Word and element location records:
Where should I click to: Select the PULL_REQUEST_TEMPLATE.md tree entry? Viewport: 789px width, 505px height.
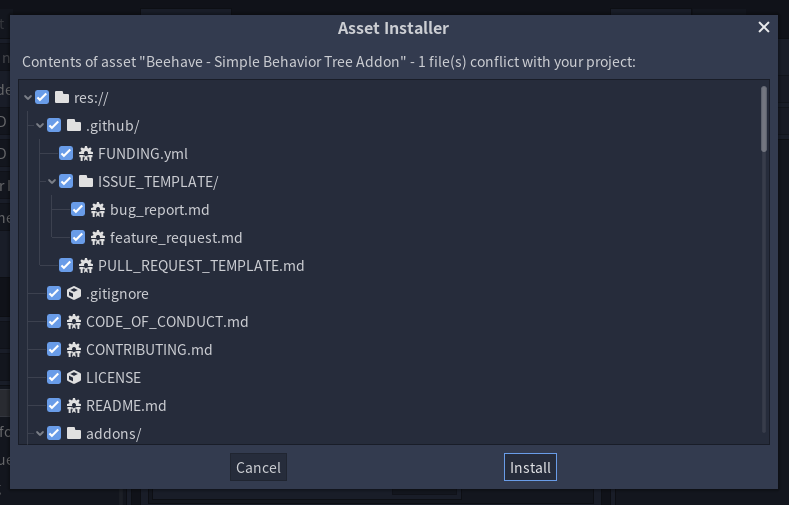pyautogui.click(x=201, y=266)
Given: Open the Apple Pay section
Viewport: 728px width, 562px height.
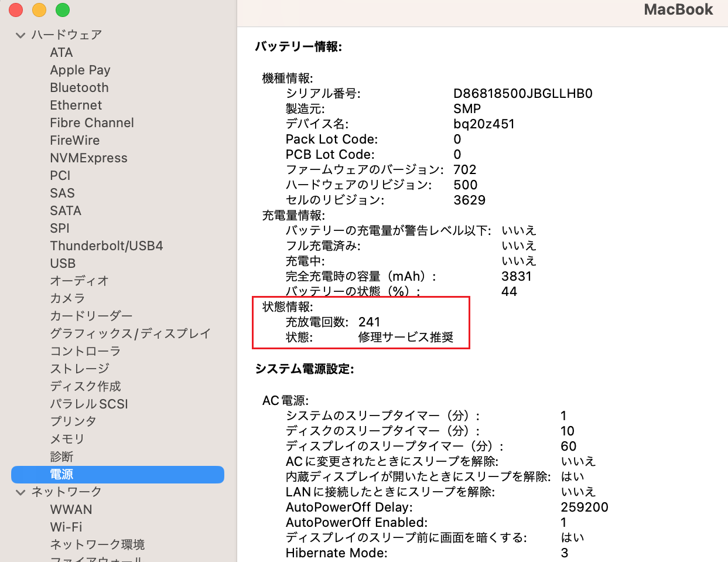Looking at the screenshot, I should click(80, 70).
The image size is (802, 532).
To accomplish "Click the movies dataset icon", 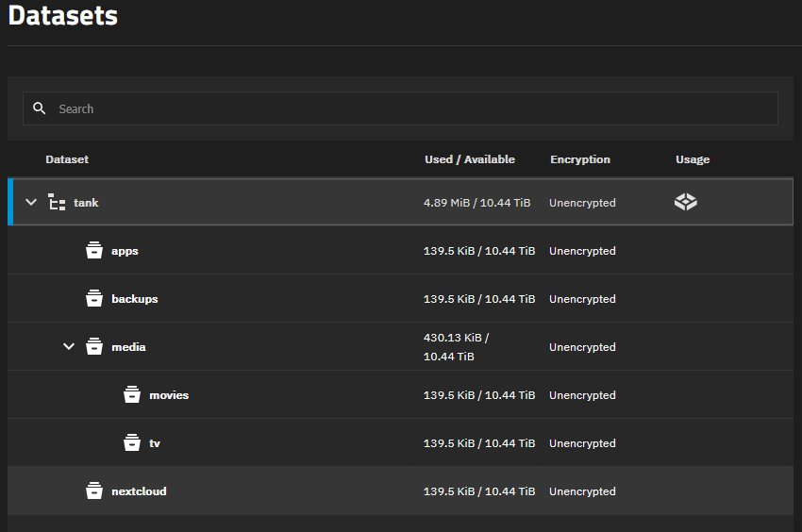I will (132, 395).
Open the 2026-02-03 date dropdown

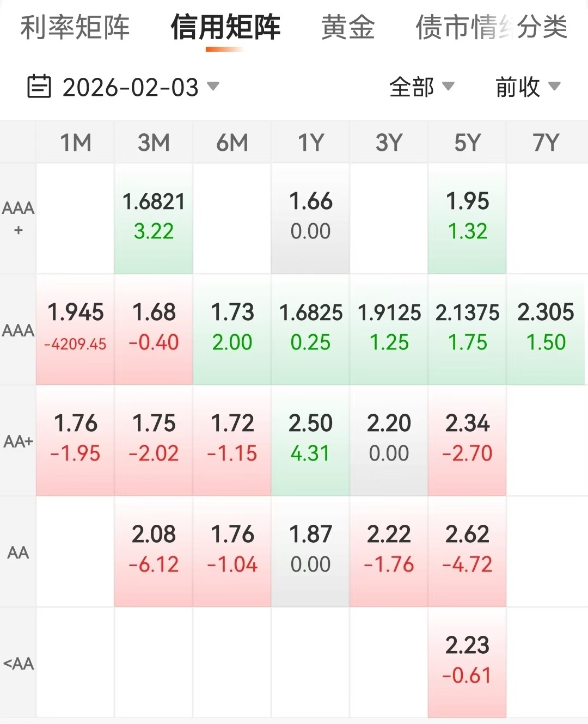point(140,87)
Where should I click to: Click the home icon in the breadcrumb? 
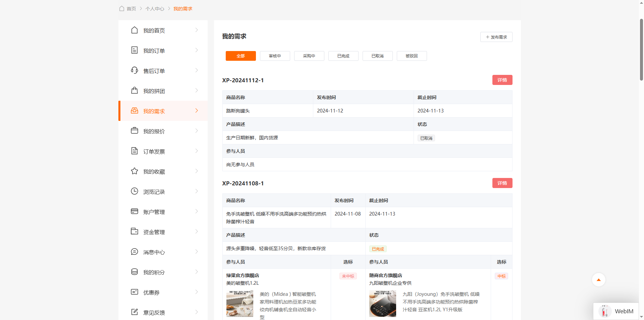[122, 9]
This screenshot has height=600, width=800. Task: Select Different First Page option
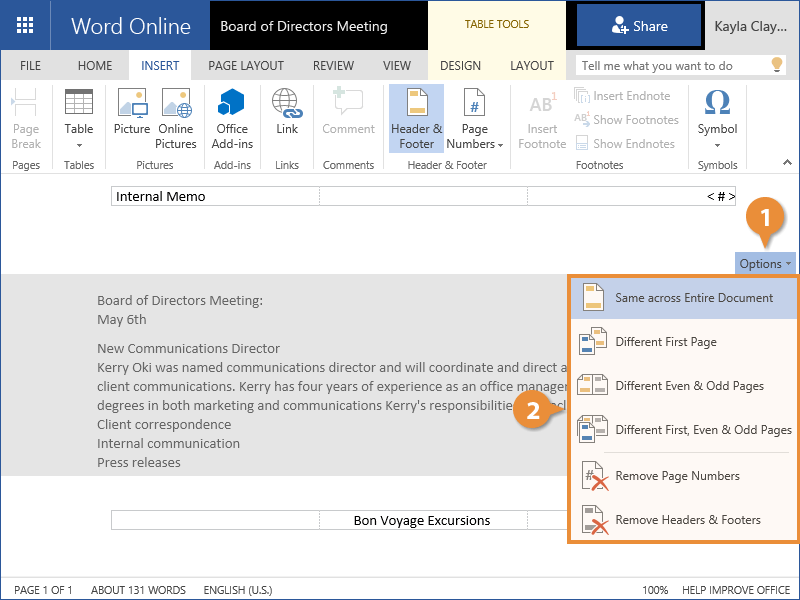(x=665, y=342)
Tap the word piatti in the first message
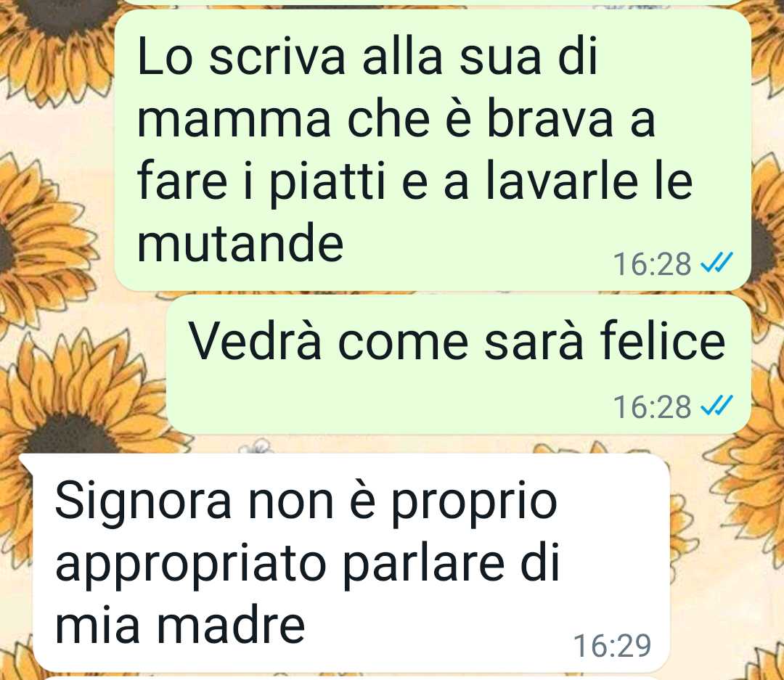Image resolution: width=784 pixels, height=680 pixels. [x=328, y=182]
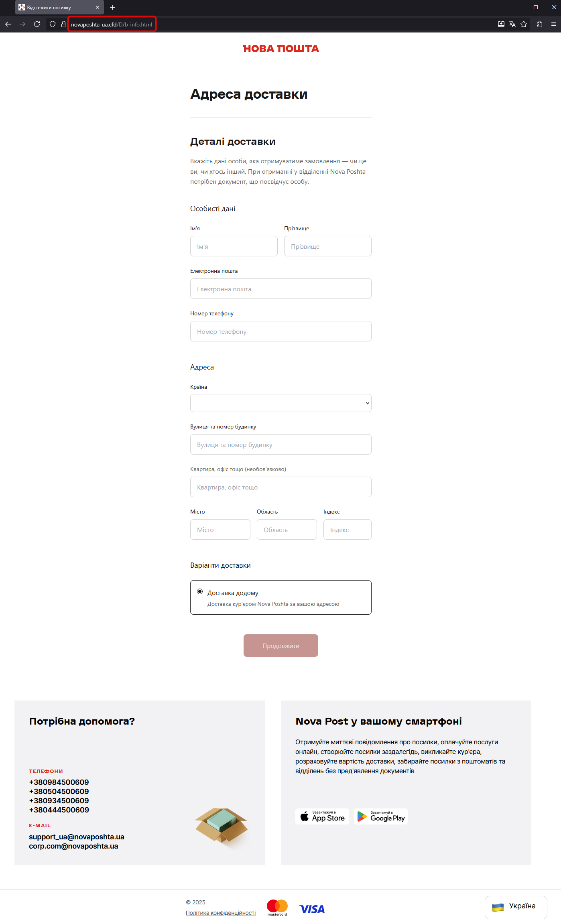This screenshot has width=561, height=924.
Task: Click the site security padlock icon
Action: [63, 24]
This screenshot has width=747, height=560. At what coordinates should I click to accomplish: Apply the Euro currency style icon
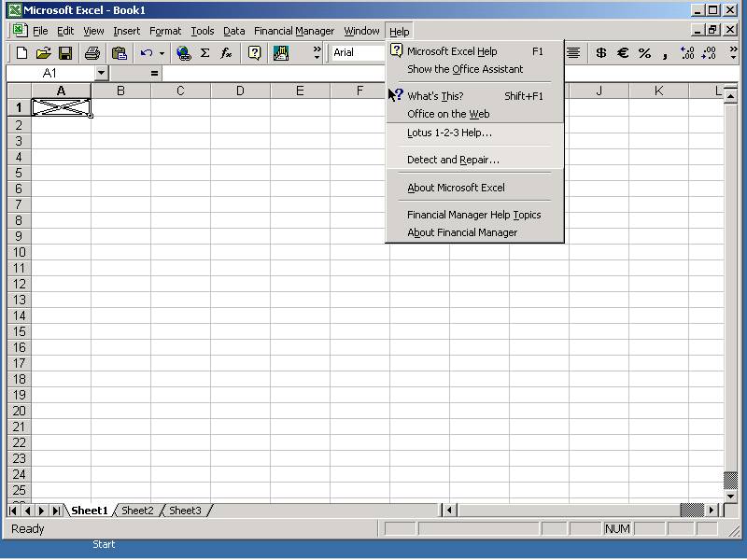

→ **Instructions to follow**:
Report each line of the records above that contains the word "Viewport", copying the whole line.

→ **Answer to this task**:
Where should I click to: Select the PULL_REQUEST_TEMPLATE.md tree entry? Viewport: 789px width, 505px height.
Viewport: 728px width, 562px height.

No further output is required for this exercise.